## Unit 4 | Assignment - Pandas, Pandas, Pandas

## Background

The data dive continues!

Now, it's time to take what you've learned about Python Pandas and apply it to new situations. For this assignment, you'll need to complete **1 of 2**  Data Challenges. Once again, it's your choice which you choose. Just be sure to give it your all -- as the skills you hone will become powerful tools in your data analytics tool belt.

## Option 1: Heroes of Pymoli

![Fantasy](Images/Fantasy.jpg)

Congratulations! After a lot of hard work in the data munging mines, you've landed a job as Lead Analyst for an independent gaming company. You've been assigned the task of analyzing the data for their most recent fantasy game Heroes of Pymoli. 

Like many others in its genre, the game is free-to-play, but players are encouraged to purchase optional items that enhance their playing experience. As a first task, the company would like you to generate a report that breaks down the game's purchasing data into meaningful insights.

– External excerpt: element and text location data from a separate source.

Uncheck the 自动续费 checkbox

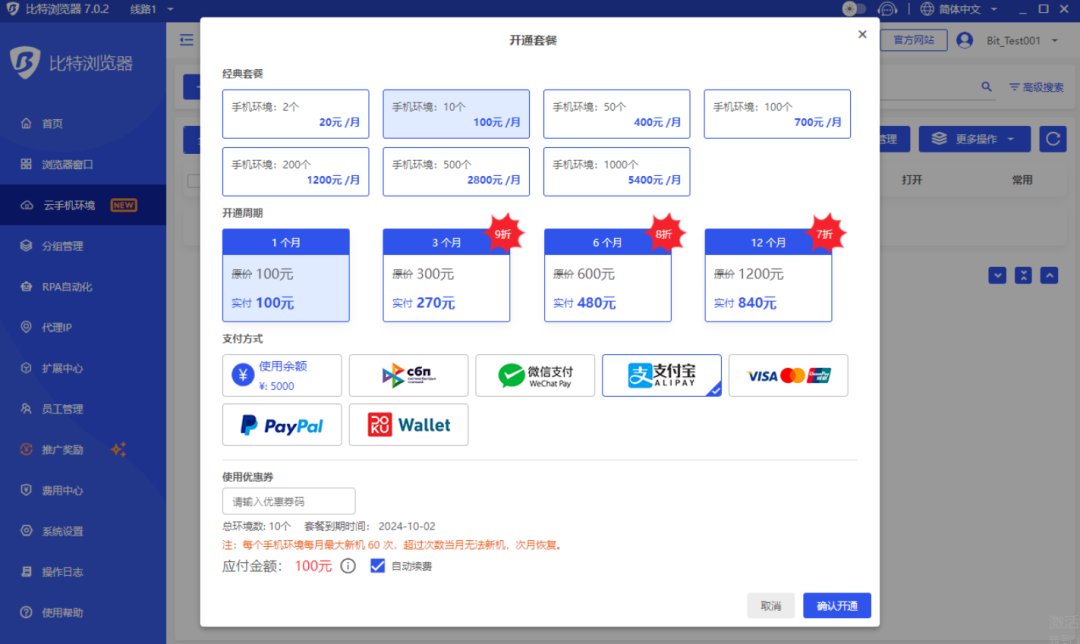(x=377, y=566)
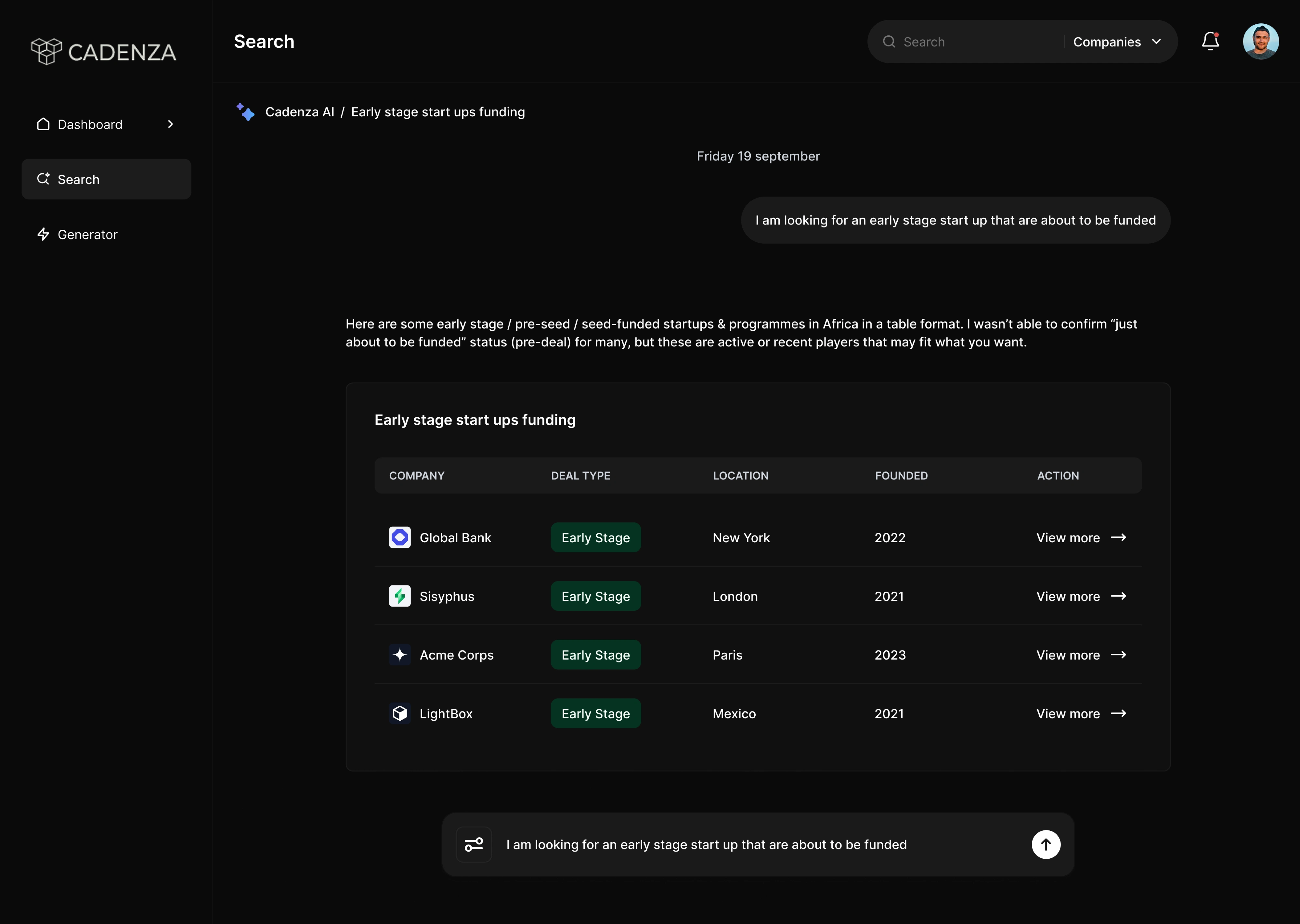Click the Cadenza AI breadcrumb
The height and width of the screenshot is (924, 1300).
(x=299, y=112)
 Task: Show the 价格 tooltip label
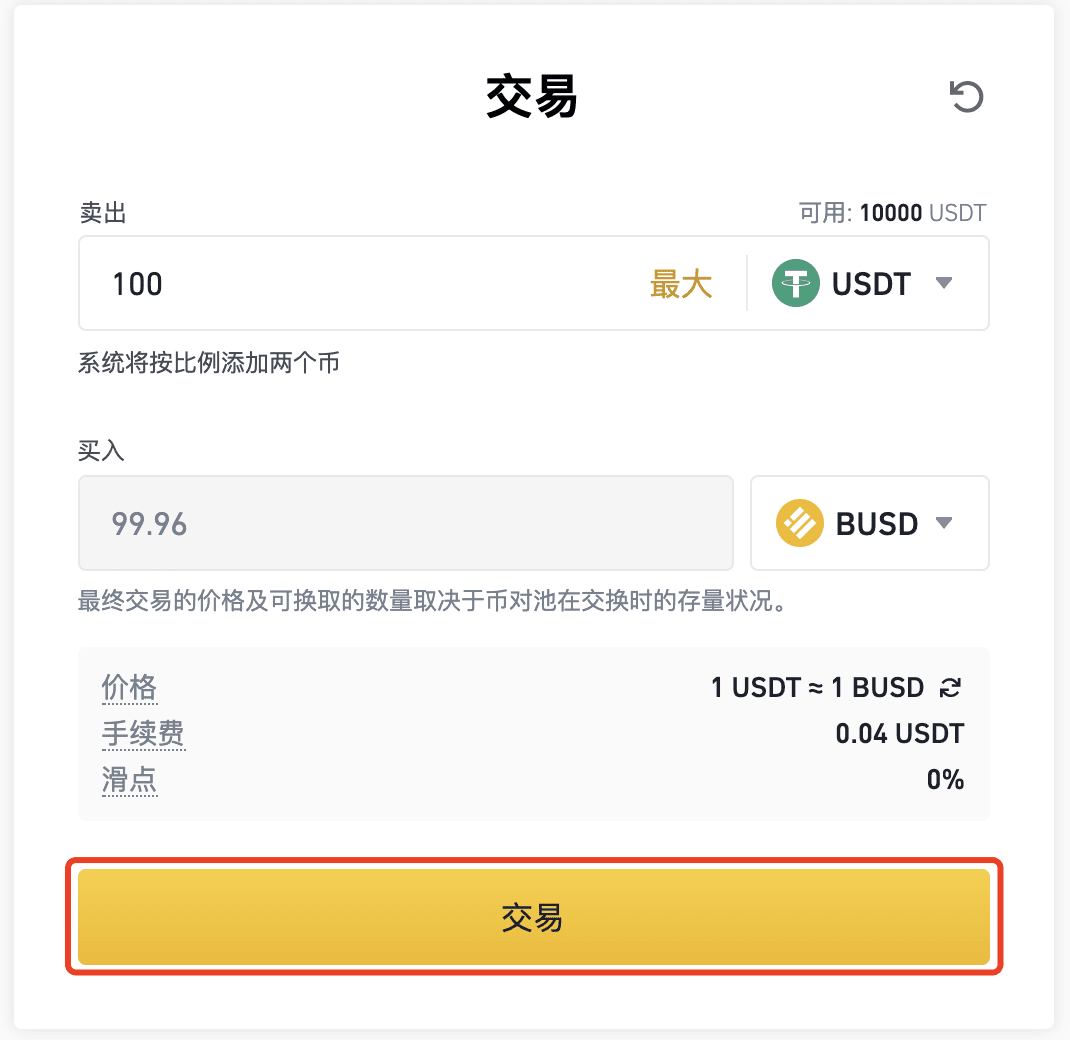click(x=129, y=687)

Your final report should include each of the following:

**Player Count**

* Total Number of Players

**Purchasing Analysis (Total)**

* Number of Unique Items
* Average Purchase Price
* Total Number of Purchases
* Total Revenue

**Gender Demographics**

* Percentage and Count of Male Players
* Percentage and Count of Female Players
* Percentage and Count of Other / Non-Disclosed

**Purchasing Analysis (Gender)** 

* The below each broken by gender
  * Purchase Count
  * Average Purchase Price
  * Total Purchase Value
  * Normalized Totals

**Age Demographics**

* The below each broken into bins of 4 years (i.e. &lt;10, 10-14, 15-19, etc.) 
  * Purchase Count
  * Average Purchase Price
  * Total Purchase Value
  * Normalized Totals

**Top Spenders**

* Identify the the top 5 spenders in the game by total purchase value, then list (in a table):
  * SN
  * Purchase Count
  * Average Purchase Price
  * Total Purchase Value

**Most Popular Items**

* Identify the 5 most popular items by purchase count, then list (in a table):
  * Item ID
  * Item Name
  * Purchase Count
  * Item Price
  * Total Purchase Value

**Most Profitable Items**

* Identify the 5 most profitable items by total purchase value, then list (in a table):
  * Item ID
  * Item Name
  * Purchase Count
  * Item Price
  * Total Purchase Value

As final considerations:

* Your script must work for both data-sets given.
* You must use the Pandas Library and the Jupyter Notebook.
* You must submit a link to your Jupyter Notebook with the viewable Data Frames. 
* You must include an exported markdown version of your Notebook called  `README.md` in your GitHub repository.  
* You must include a written description of three observable trends based on the data. 
* See [Example Solution](HeroesOfPymoli/HeroesOfPymoli_Example.pdf) for a reference on expected format. 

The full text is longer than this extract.